▶ **The input**:
● ● ● ●
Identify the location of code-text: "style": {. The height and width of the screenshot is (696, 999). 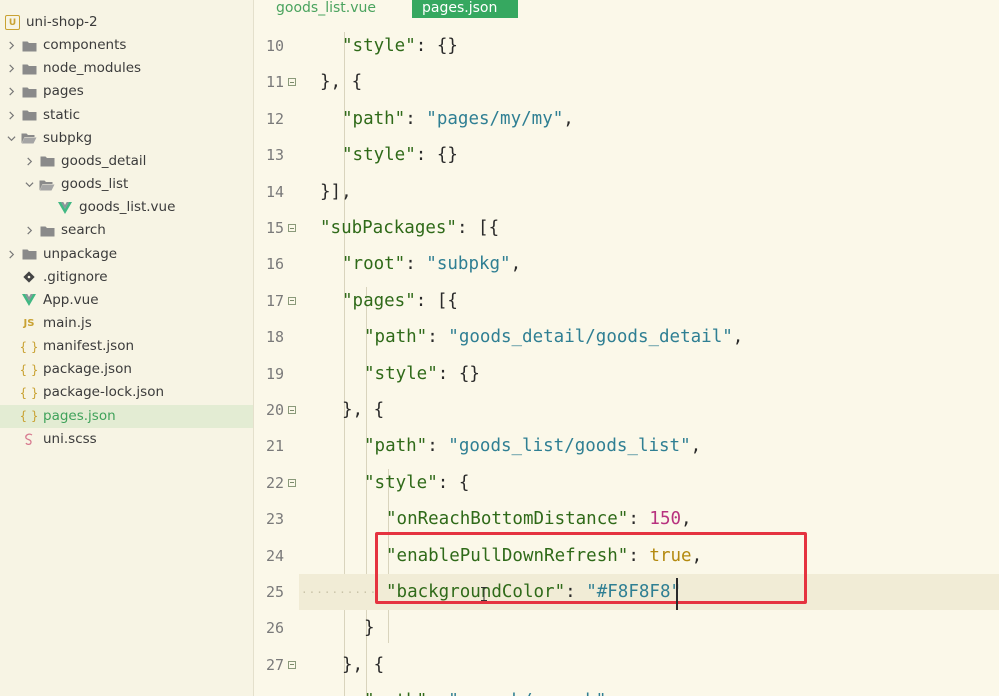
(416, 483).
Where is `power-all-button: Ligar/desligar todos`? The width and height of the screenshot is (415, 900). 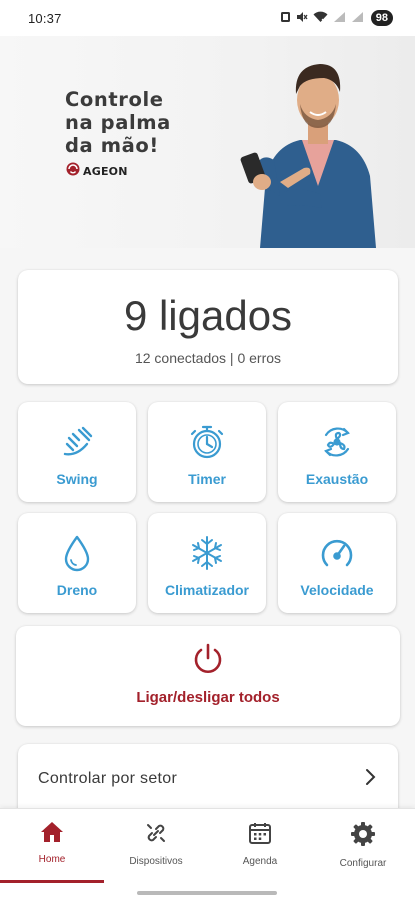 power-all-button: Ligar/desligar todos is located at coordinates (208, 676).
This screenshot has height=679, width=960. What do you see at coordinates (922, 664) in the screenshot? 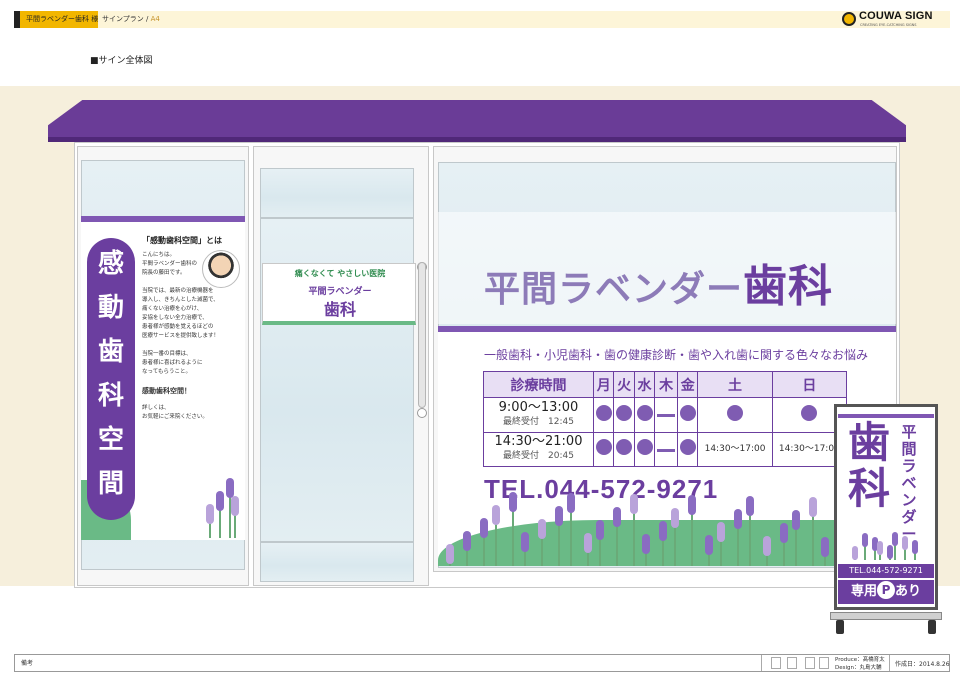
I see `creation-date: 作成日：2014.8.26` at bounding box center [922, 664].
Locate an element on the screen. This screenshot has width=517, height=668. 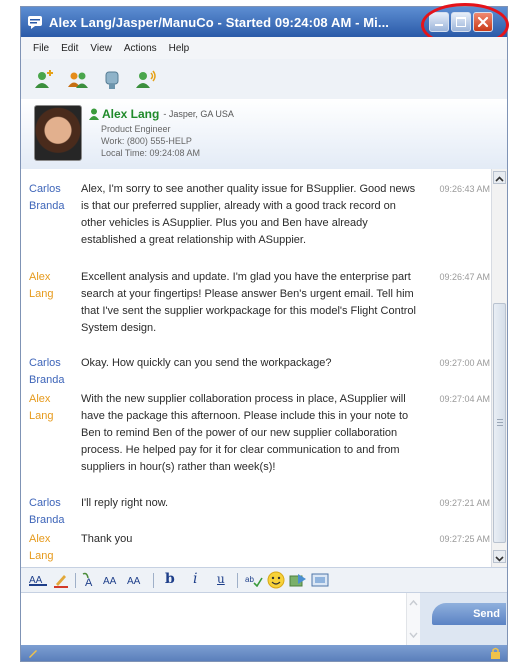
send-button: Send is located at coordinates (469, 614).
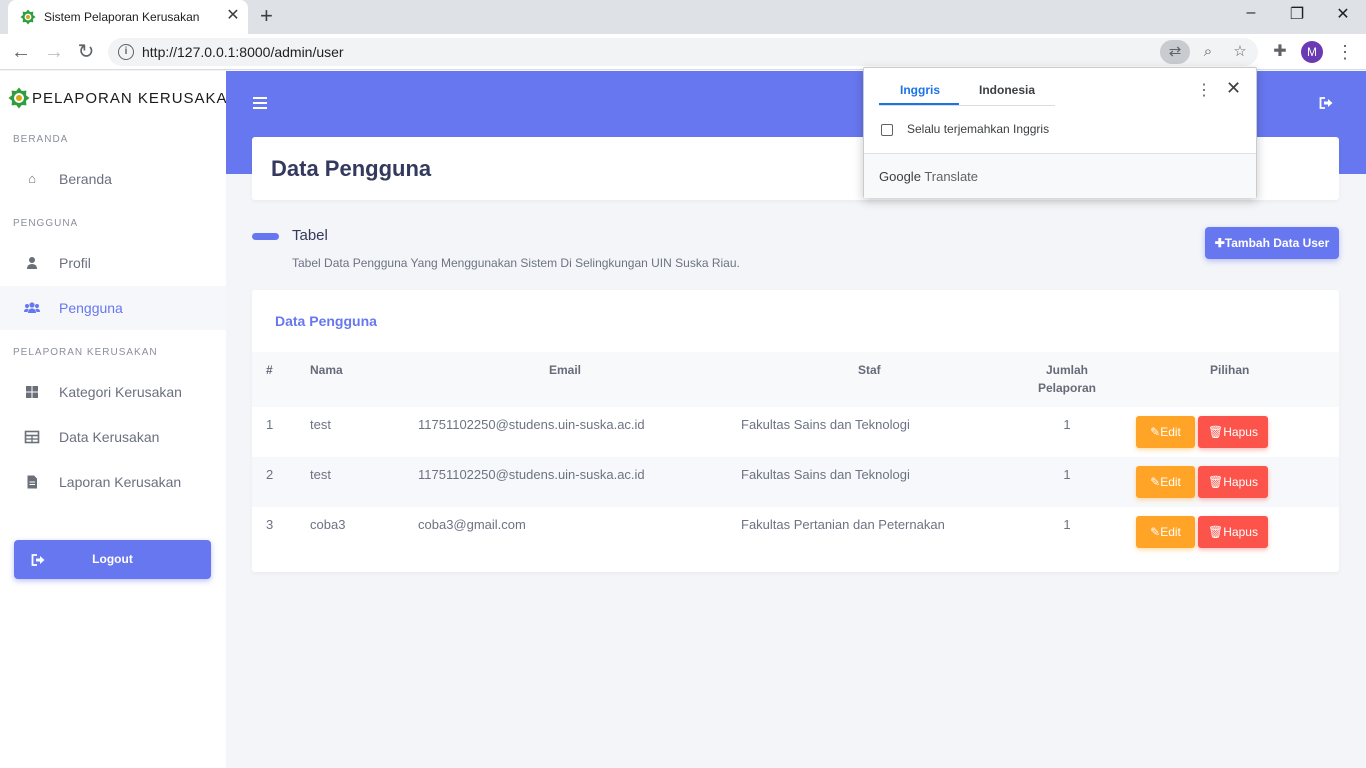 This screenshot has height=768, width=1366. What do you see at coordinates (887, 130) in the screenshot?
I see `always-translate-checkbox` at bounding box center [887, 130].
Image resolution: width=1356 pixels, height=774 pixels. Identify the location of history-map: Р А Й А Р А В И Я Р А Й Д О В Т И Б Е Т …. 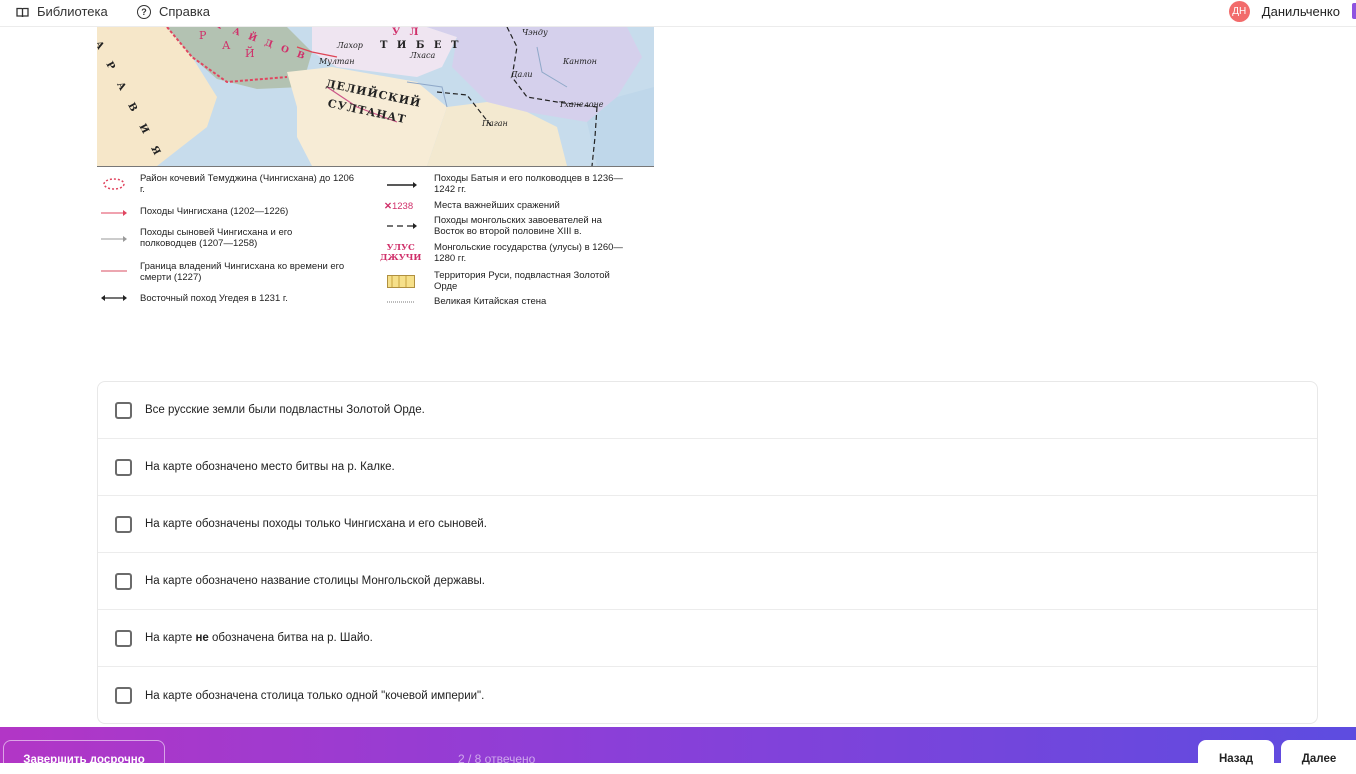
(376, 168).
● ● ● ●
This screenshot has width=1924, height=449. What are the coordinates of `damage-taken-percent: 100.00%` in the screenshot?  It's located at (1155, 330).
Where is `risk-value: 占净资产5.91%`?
● ● ● ●
▶ **What you should do**: Recast the listing, starting with the line containing "Image resolution: width=1356" and going on through the line containing "(376, 168).", as a two-column CSV with the header input,output and one row for each text paired with its answer. Put each value in a single quoted field, turn line breaks into spaces, and leave the pictures out.

▶ **Solution for this problem**:
input,output
"Image resolution: width=1356 pixels, height=774 pixels. Identify the location of history-map: Р А Й А Р А В И Я Р А Й Д О В Т И Б Е Т ….","(376, 168)."